Lourd mois de janvier au petit écran. Deux séries documentaires s’attaquent à deux gros enjeux de société distincts. Au cœur du sujet : les femmes. Malmenées d’un côté, sordidement assassinées de l’autre. Accrochez-vous.

Clémence Beaulieu-Patry, Marylène Lévesque, Sonia Raymond, Milia Abrar, Francine Bissonnette, Jaël Cantin, Josiane Arguin et Véronique Barbe. Huit femmes tuées.

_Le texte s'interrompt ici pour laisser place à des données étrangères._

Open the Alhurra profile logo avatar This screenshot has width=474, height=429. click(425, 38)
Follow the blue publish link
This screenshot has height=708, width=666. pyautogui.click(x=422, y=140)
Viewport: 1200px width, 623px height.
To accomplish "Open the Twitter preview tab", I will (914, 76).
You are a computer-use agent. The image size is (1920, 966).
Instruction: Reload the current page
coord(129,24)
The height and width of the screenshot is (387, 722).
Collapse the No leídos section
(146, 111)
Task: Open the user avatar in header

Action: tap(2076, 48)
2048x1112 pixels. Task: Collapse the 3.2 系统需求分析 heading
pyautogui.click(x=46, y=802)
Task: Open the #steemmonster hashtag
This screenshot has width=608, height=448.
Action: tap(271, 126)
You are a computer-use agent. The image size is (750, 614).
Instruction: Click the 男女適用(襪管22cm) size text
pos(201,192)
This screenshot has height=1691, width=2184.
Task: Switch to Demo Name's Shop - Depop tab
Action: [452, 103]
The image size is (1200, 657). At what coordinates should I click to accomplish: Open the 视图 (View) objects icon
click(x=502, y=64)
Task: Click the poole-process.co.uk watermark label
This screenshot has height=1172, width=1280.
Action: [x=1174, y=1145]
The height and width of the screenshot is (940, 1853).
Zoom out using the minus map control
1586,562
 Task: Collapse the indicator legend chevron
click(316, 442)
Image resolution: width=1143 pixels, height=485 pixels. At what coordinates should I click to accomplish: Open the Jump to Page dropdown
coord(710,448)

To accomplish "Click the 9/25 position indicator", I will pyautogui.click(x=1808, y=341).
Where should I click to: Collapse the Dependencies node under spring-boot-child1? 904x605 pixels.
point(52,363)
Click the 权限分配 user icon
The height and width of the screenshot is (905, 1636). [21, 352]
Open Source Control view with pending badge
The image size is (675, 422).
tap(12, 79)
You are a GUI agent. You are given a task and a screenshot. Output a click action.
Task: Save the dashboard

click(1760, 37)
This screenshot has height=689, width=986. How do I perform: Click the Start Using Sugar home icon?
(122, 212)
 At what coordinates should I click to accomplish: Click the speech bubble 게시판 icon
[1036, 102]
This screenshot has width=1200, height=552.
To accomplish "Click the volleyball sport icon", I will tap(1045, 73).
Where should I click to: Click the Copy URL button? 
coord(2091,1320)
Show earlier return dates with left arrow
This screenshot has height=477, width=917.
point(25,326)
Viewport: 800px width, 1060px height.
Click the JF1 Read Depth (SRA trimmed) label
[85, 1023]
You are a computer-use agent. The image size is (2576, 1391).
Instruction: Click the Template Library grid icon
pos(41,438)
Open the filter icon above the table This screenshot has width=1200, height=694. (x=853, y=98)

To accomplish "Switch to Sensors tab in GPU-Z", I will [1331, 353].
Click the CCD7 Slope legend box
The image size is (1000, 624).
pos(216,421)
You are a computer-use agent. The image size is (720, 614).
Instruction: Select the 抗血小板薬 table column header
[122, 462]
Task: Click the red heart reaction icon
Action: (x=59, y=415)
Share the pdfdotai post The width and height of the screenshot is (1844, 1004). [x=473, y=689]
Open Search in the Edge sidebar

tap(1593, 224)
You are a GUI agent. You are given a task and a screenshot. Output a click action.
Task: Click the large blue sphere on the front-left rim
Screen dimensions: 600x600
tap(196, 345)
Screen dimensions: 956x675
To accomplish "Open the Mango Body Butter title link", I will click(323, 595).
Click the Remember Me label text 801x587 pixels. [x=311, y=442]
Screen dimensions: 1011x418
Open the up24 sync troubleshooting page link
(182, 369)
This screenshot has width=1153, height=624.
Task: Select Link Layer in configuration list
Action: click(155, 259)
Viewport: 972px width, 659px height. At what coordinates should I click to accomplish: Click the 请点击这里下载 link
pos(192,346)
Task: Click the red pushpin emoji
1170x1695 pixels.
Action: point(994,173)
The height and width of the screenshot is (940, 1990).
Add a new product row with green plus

Huit histoires de féminicide à se remémorer. « Parce qu’on n’a pas le droit de les oublier. »

C’est précisément en ces termes qu’est lancé chaque épisode de la docusérie choc Femme, je te tue, un titre aussi provocant que parlant, pour un sujet tout aussi remuant, animée par la comédienne et autrice Ingrid Falaise (visiblement remuée elle aussi) et présentée dès le 25 janvier sur les ondes d’Investigation.

« C’est un sujet d’une importance capitale », a signalé d’entrée de jeu et en conférence de presse, mardi, Mariane McGraw, la réalisatrice. Les chiffres sont sans équivoque : « Une femme est tuée tous les deux jours et demi au Canada, a-t-elle rappelé. C’est incroyable. C’est un drame collectif qu’il faut mettre en lumière. »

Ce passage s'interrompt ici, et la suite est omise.